La distillerie de bioéthanol d’Omnicane a été inaugurée hier après-midi par le Premier ministre Navin Ramgoolam. En opération depuis mars de cette année, cette nouvelle unité du cluster de La Baraque produit 25 millions de litres de bioéthanol par an. Si jusqu’ici ce produit est destiné à l’exportation, les négociations progressent pour son utilisation sur le marché local. Il est prévu que l’E5, mélange de 5 % de bioéthanol à l’essence, soit introduit dans un premier temps. Des tests en ce sens se sont révélés concluants, mais il reste encore quelques détails pratiques à régler.
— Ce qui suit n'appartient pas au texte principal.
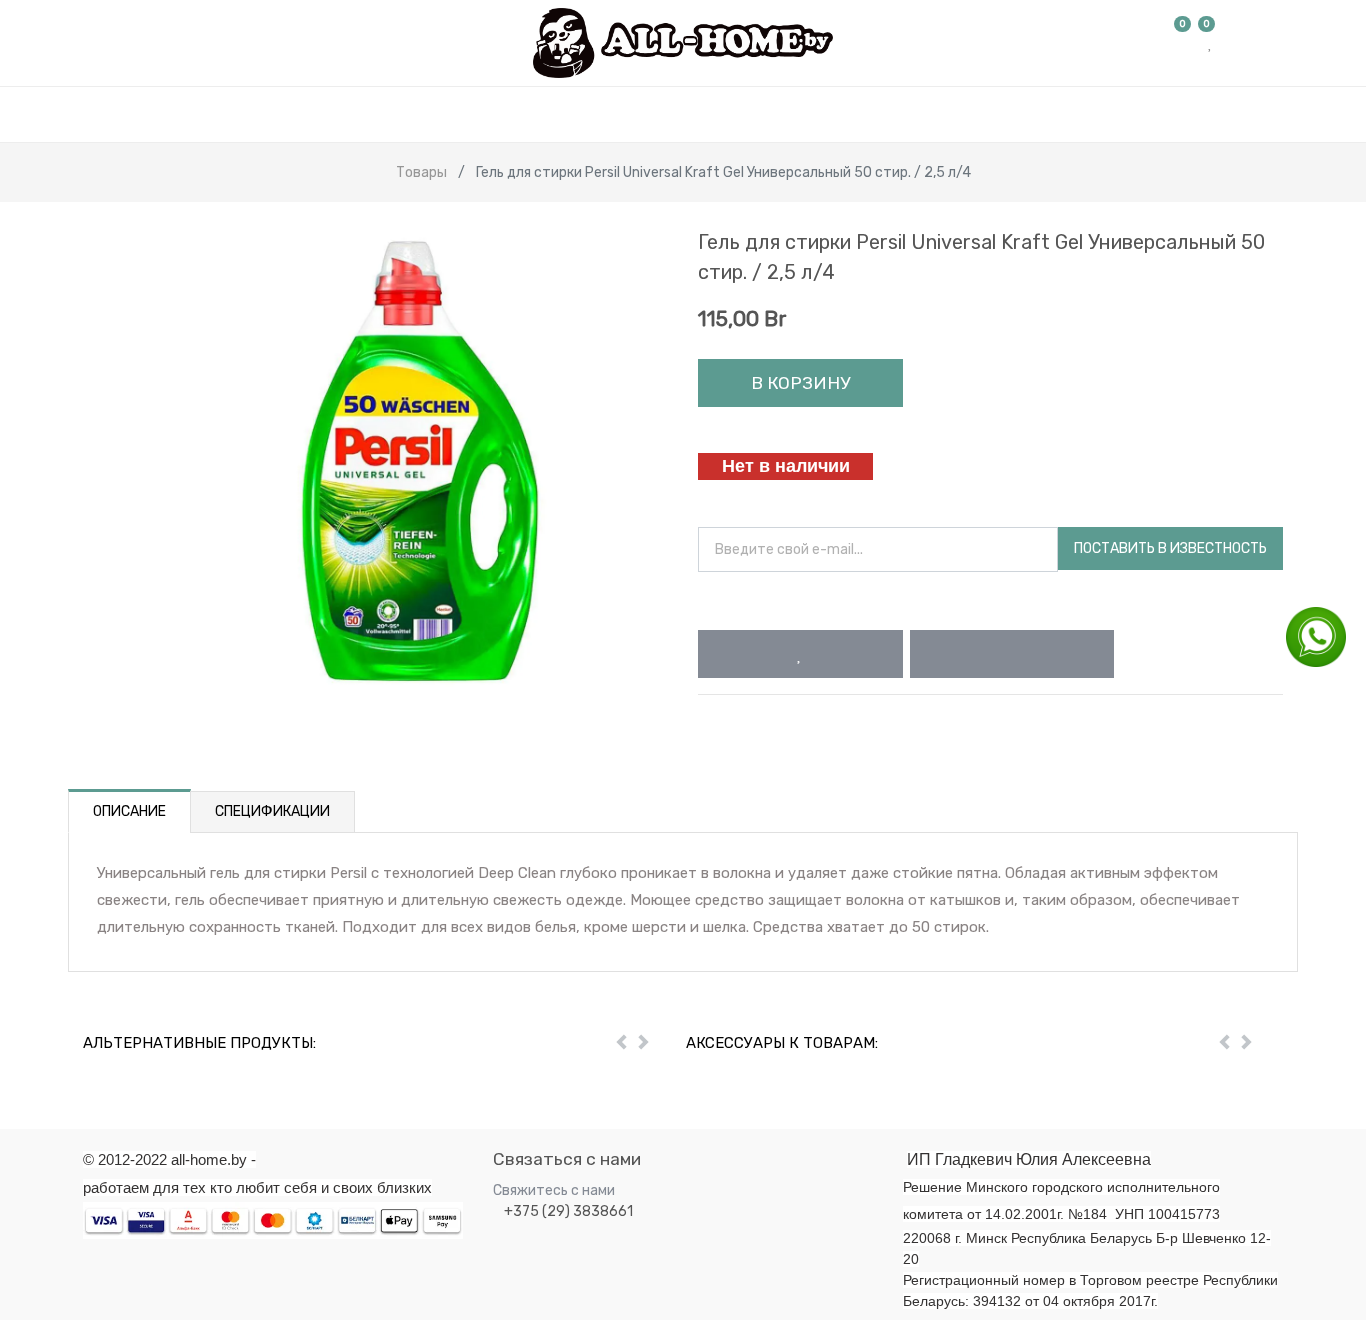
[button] (800, 654)
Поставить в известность (1170, 548)
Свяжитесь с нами (554, 1190)
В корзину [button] (800, 383)
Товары (421, 172)
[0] (1183, 43)
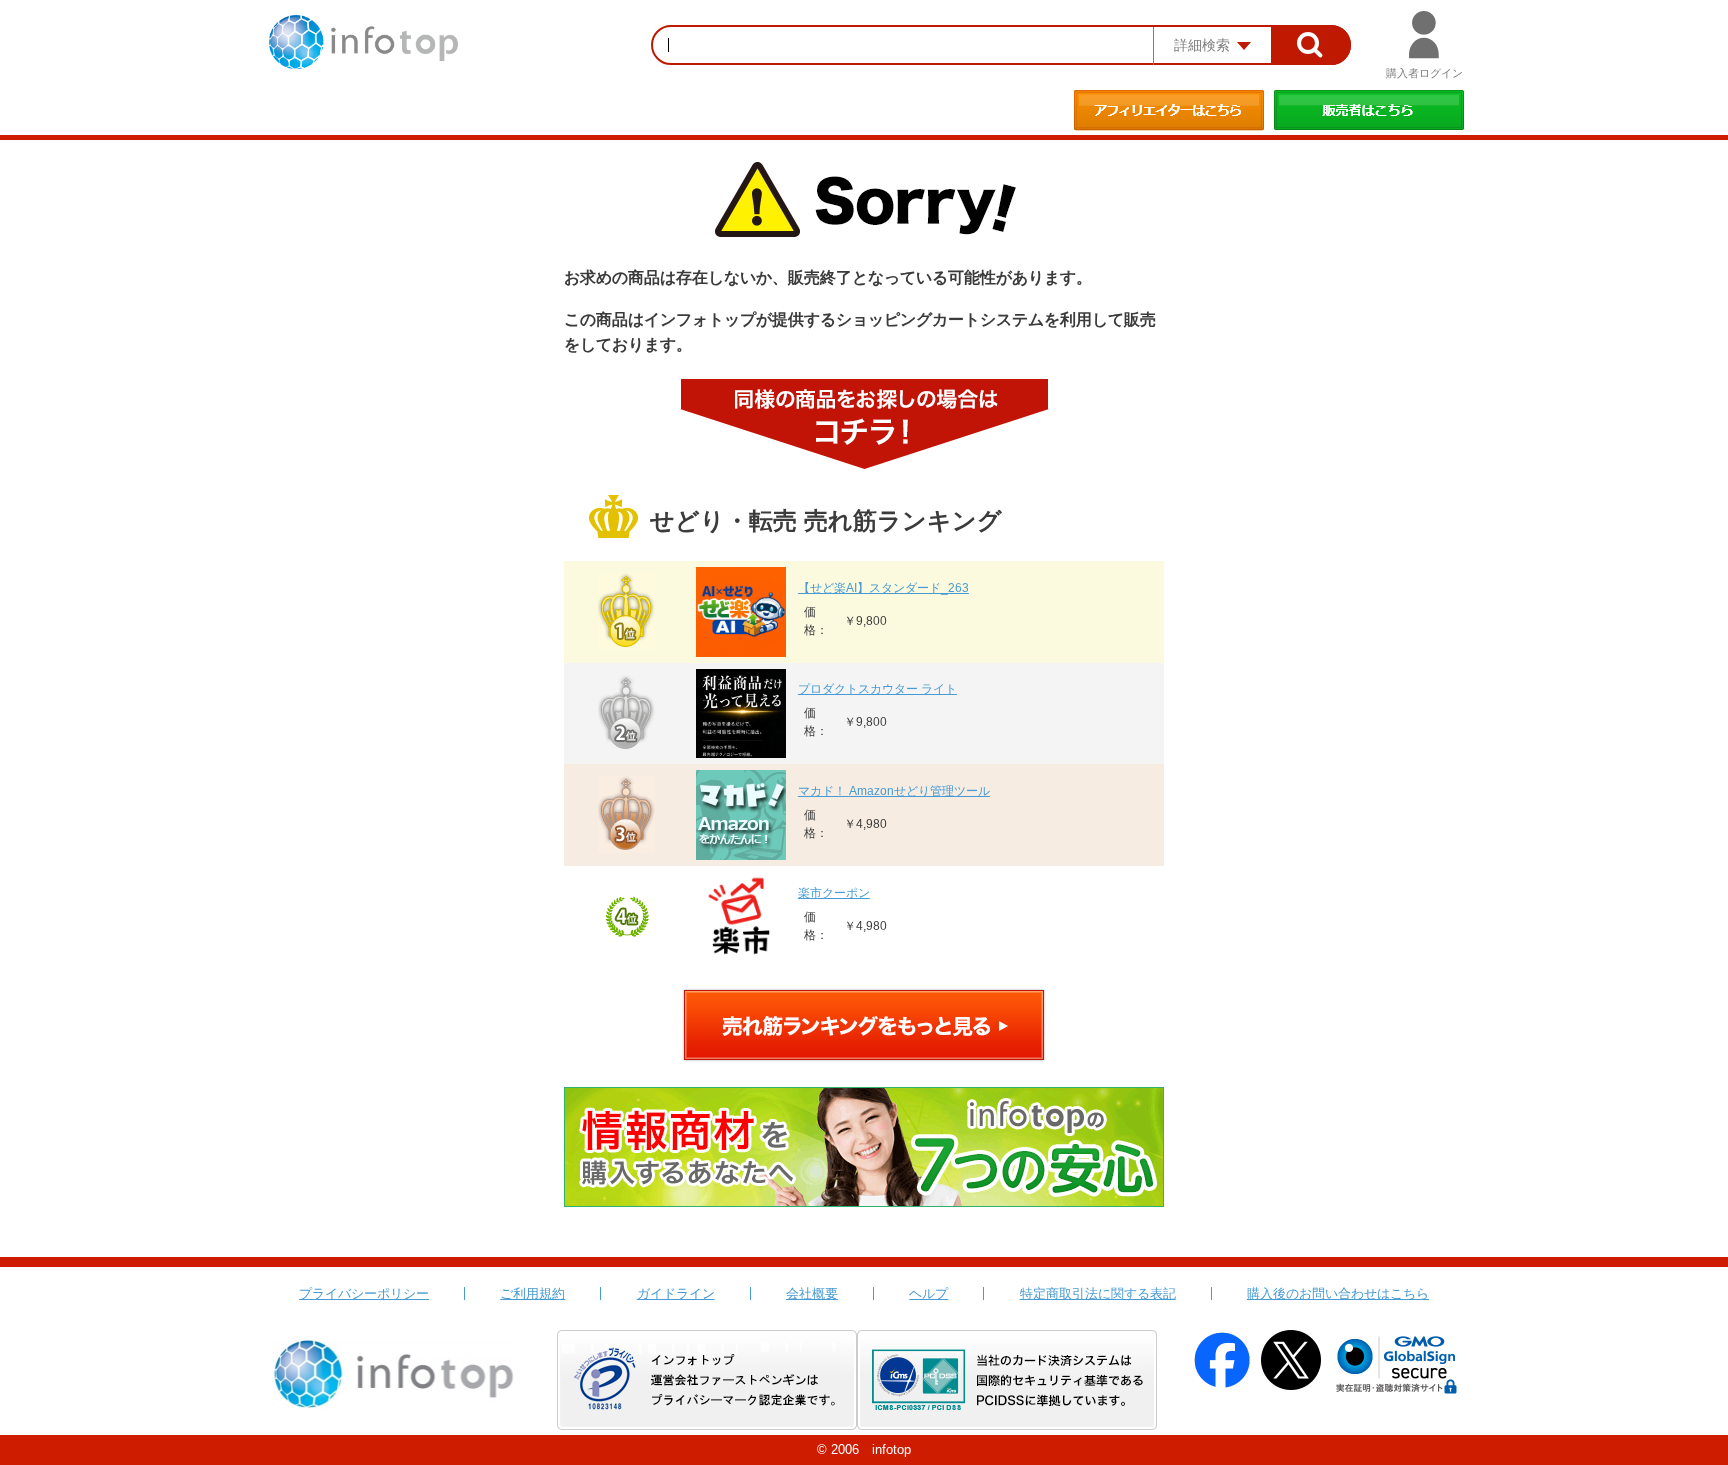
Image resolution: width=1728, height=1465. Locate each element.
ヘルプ (928, 1293)
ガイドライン (676, 1293)
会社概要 (812, 1293)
« Miracles are within our reach, provided we stand united. » C’est sur cette phrase que Jacques d’Unienville, CEO d’Omnicane, a terminé son discours marquant l’inauguration de la distillerie de bioéthanol, en présence du Premier ministre. Auparavant, il n’a pas manqué de souligner les avantages de l’utilisation de ce produit mélangé à l’essence comme carburant, comme le font d’autres pays, dont le Brésil. Se félicitant d’avoir pu parvenir à un accord après de longues négociations avec le control board, il a rappelé que ce nouveau développement prend en considération les enjeux stratégiques, environnementaux et sociaux du pays.
Si c’est une décision sur l’introduction de l’E10 qui était attendue depuis longtemps, des « tests réalisés selon les normes internationales » ont démontré que l’E5 pourrait être introduit dans un premier temps. Ce mélange de bioéthanol à hauteur de 5 % à l’essence sera introduit comme carburant une fois les derniers obstacles aplanis.
D’ailleurs, le Premier ministre a lui aussi souligné qu’il reste encore « quelques détails à régler. » Toujours est-il qu’il a félicité Omnicane pour cette initiative tout en soulignant le « commitment » de la compagnie à changer l’industrie sucrière. « Cette vision cadre avec celle du gouvernement pour une île durable. » Comme Jacques d’Unienville, il a rappelé que l’éthanol avait déjà été utilisé comme carburant à Maurice pendant la Seconde Guerre mondiale. Par la suite, il a été abandonné pour des raisons pratiques et économiques.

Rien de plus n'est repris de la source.